Team Singapore's quest for a record medal haul at June's SEA Games will start at the Singapore Indoor Stadium, with the June 2 table tennis women's doubles final set to be the first medal event of the biennial meet.
It is an event which Singapore has won at every SEA Games since 1999, except in the 2013 edition in Myanmar where it was not held.
Singapore's top two women's paddlers, Feng Tianwei and Yu Mengyu, will be paired up and tasked to carry on this winning tradition and get the Republic off to a golden start. The younger pair of Zhou Yihan, 21, and Lin Ye, 19, are the other Singaporean representatives in the event.
Far from wilting under the pressure, Feng and Yu are confident they can deliver the goods.
World No. 4 Feng, 28, told The Straits Times yesterday: "To be given the chance to win Singapore's first gold medal shows the trust that people have in us.
"I will do my best to repay their faith by winning the gold."
Yu, 25, echoed her sentiments. The world No. 16 said: "The standard in the region has gone up, but we will do our best.
"It's an honour, and we're excited and happy to be given this chance. It'll also be an early present for Singapore's 50th birthday. But there's a world championship coming up, and we have to focus on that first."
Indeed, while the SEA Games remain a high priority, the paddlers first have to contend with the Apr 27-May 3 World Table Tennis Championships in Suzhou, China.
Feng, in particular, will be looking to make a mark after a breakthrough victory in last month's Asian Cup, where she bagged the singles title after beating China's Liu Shiwen in the final.
She said: "The focus for the past month is the world championships. After that, I will prepare for the SEA Games.
"My knee is still causing me pain during training, and hopefully it won't flare up during the competition."
Asked if she is a marked woman at the world meet after her Asian Cup triumph, Feng said: "The Asian Cup victory showed I've made progress, but it's in the past and won't have any bearing on future competitions."
Taking on the Chinese in their own backyard is no easy feat, and national women's coach Jing Junhong was reluctant about setting targets for the team.
Said Jing: "Unlike in the Olympics, China can send more than two representatives per event for the world championships, and they have a good crop of five to six world-class players in each category.

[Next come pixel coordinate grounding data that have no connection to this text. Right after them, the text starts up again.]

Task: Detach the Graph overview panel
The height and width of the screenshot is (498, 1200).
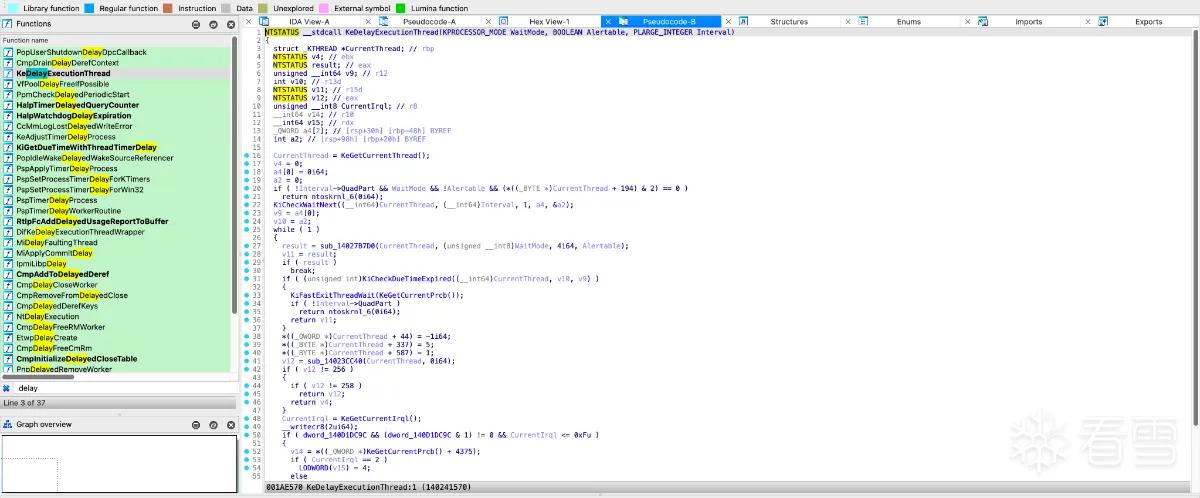Action: (x=214, y=424)
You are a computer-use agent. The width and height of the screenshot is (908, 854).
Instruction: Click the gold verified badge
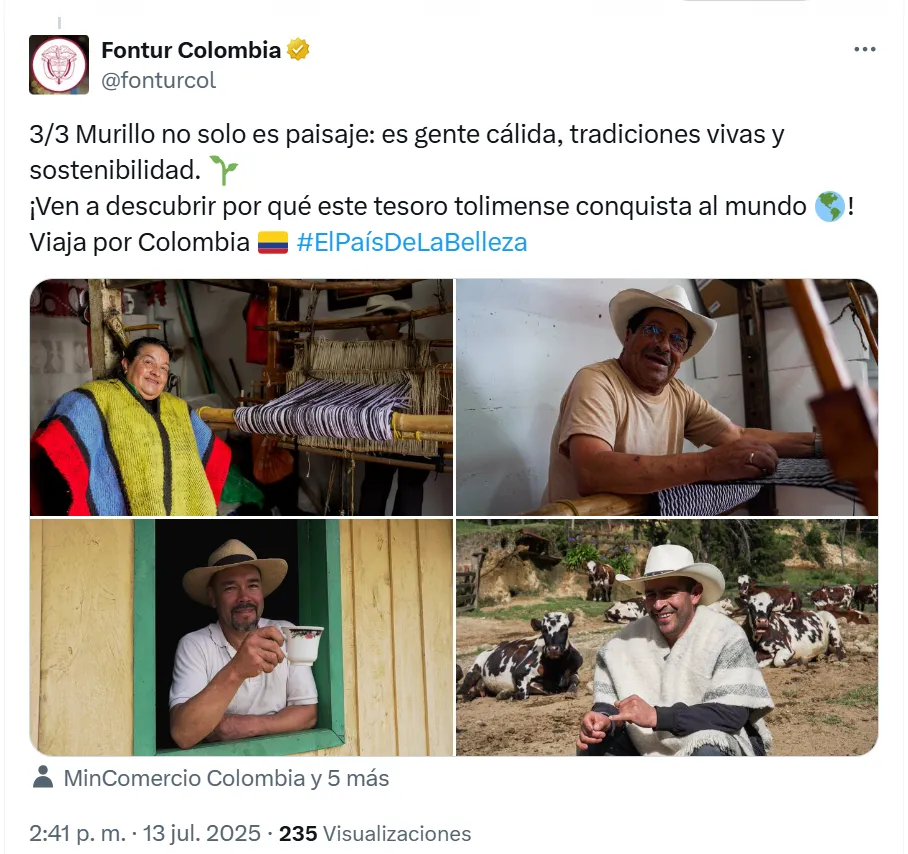[298, 50]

It'll be very difficult to win a medal, but we'll try our best."
Before leaving for the championships today, the national table tennis team paid a visit to Woodlands Gardens School yesterday, and happily mingled with students for much of the morning.
Table tennis took a backseat as telematches and painting sessions were the order of the day.
Feng, the subject of numerous picture requests, told the students: "Thank you all for supporting us, and I hope to see you at the SEA Games."